Выждав, Рубцов двинулся следом. Не упуская своего подопечного из виду и стараясь не попадаться ему на глаза, когда тот время от времени оборачивался, Арсений Павлович неотступно сопровождал его квартала четыре — до Большой Болотной улицы.
Возле трехэтажного кирпичного дома со светящимся номером «33» над зелеными воротами Михайленко остановился. Прежде чем открыть калитку, внимательно осмотрелся по сторонам и только после этого скрылся во дворе.
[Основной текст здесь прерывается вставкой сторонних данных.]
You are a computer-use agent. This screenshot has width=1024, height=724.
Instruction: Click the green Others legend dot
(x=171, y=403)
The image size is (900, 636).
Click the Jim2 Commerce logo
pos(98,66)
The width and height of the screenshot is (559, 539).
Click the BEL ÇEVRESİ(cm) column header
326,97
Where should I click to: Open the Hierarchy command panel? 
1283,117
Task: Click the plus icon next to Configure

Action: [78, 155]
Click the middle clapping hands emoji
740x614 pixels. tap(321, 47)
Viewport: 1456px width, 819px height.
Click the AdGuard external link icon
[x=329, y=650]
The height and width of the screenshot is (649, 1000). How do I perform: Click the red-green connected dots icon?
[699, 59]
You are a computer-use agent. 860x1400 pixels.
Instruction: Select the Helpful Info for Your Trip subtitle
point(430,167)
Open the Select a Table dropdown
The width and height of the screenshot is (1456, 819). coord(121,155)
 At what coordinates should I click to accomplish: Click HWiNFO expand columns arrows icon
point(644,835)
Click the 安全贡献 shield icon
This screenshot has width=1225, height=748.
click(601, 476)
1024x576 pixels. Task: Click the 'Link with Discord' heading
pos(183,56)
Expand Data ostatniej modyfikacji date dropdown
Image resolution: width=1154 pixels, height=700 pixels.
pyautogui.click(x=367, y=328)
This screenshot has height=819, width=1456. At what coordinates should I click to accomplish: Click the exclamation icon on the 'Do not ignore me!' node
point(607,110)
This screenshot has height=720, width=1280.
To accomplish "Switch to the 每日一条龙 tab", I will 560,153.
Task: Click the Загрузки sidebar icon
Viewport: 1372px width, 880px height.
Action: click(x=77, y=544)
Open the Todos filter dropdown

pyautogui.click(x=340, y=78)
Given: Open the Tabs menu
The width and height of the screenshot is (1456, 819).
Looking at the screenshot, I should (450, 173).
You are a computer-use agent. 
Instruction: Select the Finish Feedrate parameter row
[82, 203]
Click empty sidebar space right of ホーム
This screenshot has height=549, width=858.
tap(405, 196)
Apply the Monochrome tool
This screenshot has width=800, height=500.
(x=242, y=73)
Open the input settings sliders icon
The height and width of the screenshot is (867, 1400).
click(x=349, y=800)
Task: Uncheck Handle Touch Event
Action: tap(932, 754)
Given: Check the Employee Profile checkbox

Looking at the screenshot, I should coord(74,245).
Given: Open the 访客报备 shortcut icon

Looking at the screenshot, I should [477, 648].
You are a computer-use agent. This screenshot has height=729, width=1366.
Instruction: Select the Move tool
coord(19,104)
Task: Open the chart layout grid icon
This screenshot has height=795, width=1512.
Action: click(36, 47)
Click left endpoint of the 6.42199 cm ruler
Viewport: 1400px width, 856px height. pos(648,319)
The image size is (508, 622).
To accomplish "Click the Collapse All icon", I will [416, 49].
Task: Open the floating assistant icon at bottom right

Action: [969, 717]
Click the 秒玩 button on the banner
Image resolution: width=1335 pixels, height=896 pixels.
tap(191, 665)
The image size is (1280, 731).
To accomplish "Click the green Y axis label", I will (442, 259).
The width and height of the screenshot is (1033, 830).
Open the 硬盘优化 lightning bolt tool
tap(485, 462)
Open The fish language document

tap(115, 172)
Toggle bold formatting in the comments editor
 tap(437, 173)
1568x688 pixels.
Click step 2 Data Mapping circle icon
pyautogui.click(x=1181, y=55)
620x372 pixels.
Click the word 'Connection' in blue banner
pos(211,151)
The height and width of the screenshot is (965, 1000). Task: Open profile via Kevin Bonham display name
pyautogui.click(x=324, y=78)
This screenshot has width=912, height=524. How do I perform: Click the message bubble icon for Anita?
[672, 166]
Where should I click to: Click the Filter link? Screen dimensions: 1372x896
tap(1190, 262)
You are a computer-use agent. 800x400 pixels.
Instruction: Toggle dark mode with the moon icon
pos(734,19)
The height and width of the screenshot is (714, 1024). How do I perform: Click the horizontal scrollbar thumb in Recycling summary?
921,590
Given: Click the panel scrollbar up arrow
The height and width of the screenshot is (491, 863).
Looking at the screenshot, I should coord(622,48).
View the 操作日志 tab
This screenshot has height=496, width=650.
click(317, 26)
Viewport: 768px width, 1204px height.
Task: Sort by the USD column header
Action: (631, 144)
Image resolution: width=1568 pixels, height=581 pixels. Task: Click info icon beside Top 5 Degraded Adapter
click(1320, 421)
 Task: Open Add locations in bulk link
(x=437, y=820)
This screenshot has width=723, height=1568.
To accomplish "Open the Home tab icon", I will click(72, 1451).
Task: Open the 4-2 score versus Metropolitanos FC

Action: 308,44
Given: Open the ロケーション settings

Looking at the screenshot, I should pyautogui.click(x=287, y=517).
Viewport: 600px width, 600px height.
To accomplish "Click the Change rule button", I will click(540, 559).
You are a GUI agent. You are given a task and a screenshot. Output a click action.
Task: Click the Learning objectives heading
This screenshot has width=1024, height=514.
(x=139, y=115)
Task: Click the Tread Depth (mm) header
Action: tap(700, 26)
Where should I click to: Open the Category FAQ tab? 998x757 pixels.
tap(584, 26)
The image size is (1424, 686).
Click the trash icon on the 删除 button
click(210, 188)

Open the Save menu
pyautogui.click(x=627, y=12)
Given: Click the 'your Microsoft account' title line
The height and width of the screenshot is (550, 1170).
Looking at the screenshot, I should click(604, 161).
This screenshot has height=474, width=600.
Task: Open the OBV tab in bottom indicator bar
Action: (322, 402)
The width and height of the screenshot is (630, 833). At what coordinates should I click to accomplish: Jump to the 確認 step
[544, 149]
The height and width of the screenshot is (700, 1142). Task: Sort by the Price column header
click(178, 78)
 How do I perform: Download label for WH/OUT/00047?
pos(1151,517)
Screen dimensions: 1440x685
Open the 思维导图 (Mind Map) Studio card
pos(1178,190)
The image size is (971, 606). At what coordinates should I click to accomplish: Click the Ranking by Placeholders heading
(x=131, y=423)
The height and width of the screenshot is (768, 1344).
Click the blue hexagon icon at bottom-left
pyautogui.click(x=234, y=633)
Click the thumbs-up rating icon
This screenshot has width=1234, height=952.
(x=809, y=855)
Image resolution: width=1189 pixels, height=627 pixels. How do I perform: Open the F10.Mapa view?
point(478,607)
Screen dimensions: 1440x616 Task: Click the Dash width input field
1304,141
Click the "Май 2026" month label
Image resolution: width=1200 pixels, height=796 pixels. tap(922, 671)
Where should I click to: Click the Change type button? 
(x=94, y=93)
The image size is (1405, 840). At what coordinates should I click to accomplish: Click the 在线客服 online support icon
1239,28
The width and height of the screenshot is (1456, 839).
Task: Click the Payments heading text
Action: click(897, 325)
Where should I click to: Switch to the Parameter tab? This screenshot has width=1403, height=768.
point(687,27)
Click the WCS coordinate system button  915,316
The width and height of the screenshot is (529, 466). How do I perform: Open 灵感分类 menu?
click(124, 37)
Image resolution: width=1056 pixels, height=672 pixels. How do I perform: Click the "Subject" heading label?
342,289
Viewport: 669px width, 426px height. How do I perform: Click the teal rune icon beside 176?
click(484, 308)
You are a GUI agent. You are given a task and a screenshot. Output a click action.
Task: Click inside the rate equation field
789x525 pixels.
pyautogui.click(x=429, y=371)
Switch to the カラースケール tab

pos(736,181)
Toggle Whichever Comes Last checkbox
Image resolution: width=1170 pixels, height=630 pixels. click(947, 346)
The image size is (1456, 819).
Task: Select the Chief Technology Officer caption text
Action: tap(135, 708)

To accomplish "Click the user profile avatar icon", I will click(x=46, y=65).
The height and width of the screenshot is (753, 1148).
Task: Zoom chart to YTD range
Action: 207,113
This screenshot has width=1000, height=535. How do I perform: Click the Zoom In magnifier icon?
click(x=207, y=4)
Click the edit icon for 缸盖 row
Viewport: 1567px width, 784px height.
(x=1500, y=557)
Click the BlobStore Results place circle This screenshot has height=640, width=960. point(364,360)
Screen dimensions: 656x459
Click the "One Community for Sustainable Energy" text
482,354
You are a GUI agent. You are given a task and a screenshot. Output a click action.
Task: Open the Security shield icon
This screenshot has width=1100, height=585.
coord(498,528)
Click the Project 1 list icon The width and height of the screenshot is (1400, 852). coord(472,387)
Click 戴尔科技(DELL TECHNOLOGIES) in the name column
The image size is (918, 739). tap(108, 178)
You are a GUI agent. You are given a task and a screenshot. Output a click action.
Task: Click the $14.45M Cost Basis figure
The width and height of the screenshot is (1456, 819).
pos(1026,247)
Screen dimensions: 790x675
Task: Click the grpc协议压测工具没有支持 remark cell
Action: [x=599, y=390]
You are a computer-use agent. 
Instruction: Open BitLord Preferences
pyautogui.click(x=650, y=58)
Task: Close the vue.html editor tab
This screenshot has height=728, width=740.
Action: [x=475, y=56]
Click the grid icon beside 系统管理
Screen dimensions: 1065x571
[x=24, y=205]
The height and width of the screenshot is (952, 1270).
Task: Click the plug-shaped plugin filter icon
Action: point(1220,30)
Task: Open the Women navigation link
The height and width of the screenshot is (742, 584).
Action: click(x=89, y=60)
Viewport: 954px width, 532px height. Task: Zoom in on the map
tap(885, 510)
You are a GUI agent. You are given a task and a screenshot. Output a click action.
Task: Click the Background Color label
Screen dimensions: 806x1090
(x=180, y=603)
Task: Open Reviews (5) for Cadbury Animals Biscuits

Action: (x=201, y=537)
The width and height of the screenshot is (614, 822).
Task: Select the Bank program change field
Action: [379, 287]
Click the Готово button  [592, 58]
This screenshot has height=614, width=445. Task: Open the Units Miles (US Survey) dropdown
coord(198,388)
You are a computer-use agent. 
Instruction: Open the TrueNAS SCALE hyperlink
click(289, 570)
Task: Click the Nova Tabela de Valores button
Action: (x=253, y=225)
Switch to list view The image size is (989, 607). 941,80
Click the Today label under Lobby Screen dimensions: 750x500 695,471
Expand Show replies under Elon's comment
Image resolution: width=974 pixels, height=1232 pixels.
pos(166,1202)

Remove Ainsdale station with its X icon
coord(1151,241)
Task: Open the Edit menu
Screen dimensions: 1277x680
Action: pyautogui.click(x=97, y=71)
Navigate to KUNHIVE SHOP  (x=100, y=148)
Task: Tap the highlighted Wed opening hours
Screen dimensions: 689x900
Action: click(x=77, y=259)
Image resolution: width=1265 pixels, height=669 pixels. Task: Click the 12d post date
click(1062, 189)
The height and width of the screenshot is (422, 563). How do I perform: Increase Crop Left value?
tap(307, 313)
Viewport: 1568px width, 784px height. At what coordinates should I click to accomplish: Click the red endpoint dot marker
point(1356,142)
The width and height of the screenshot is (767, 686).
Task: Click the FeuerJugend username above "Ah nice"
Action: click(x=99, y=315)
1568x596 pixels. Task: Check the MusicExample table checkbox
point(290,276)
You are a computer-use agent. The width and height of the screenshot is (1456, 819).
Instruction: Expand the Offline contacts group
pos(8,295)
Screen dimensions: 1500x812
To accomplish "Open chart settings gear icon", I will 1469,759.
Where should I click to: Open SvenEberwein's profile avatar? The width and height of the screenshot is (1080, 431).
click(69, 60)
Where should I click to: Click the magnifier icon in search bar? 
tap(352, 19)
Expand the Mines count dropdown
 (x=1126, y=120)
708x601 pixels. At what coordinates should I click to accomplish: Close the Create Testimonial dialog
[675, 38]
Дождь пошел сильнее. Рубцову пришлось искать убежища в ближайшем подъезде. Однако он тут же изменил свое намерение, оставил подъезд и быстро зашагал под дождем, не разбирая дороги…
Когда Арсений Павлович постучался в двери городского отдела госбезопасности, на нем не было сухой нитки. Светлые волосы прилипли ко лбу, лицо было мокрым, с пальто стекала вода, образуя на полу мутные лужицы.
— Мне срочно нужен ваш начальник! — нетерпеливо сказал он лейтенанту Зубкову, дежурившему в тот вечер.
— По какому вопросу?
— Я хотел бы переговорить лично…
Лейтенант молча подал взбудораженному посетителю стул, пошел доложить Маясову. Скоро вернулся.
— Заходите.
— Прошу прощения. Время позднее… — сказал Арсений Павлович, переступая порог. Стараясь не наследить грязными башмаками, он прошел к столу, осторожно опустился на краешек мягкого кресла. — Меня, товарищ майор, привели к вам, так сказать, чрезвычайные обстоятельства… Разрешите напиться?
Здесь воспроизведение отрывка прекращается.